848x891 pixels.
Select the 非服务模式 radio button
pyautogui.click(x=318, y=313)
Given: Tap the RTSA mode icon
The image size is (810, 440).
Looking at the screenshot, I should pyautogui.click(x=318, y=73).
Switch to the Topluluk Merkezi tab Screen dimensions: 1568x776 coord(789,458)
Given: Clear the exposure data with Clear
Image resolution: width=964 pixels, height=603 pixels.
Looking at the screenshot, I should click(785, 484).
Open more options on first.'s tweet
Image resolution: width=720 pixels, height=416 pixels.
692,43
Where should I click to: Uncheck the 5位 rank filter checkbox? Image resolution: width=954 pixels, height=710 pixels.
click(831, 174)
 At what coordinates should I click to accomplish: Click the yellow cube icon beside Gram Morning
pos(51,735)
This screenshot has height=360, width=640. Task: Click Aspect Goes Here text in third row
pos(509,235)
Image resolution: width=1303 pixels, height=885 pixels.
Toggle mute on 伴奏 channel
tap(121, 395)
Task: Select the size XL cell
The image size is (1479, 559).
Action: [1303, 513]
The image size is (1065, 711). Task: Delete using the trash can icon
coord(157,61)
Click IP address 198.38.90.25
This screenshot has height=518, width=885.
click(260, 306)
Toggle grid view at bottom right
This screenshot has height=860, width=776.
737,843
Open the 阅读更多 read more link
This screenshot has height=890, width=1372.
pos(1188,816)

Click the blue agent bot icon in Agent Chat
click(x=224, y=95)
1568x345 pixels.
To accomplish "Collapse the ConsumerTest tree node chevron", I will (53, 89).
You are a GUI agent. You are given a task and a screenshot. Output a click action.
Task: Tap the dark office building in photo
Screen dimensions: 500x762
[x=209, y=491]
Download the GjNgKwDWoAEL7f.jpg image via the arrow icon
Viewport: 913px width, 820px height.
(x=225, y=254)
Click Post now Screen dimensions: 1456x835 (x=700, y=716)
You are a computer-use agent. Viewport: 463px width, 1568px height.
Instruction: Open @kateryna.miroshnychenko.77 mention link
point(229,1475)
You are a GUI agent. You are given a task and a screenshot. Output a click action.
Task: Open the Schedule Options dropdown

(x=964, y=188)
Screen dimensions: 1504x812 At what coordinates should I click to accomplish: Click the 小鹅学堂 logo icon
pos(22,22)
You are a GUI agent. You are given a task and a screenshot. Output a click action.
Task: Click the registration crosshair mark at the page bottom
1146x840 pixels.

### Goal of the exercise
Exact duplication is required for the lines above, from the line that contains "Task: Select the size XL cell" to the line that contains "Toggle grid view at bottom right", inclusive; omit all others.

### Your solution
Task: Select the size XL cell
The image size is (1479, 559).
Action: [1303, 513]
The image size is (1065, 711). Task: Delete using the trash can icon
coord(157,61)
Click IP address 198.38.90.25
This screenshot has height=518, width=885.
click(260, 306)
Toggle grid view at bottom right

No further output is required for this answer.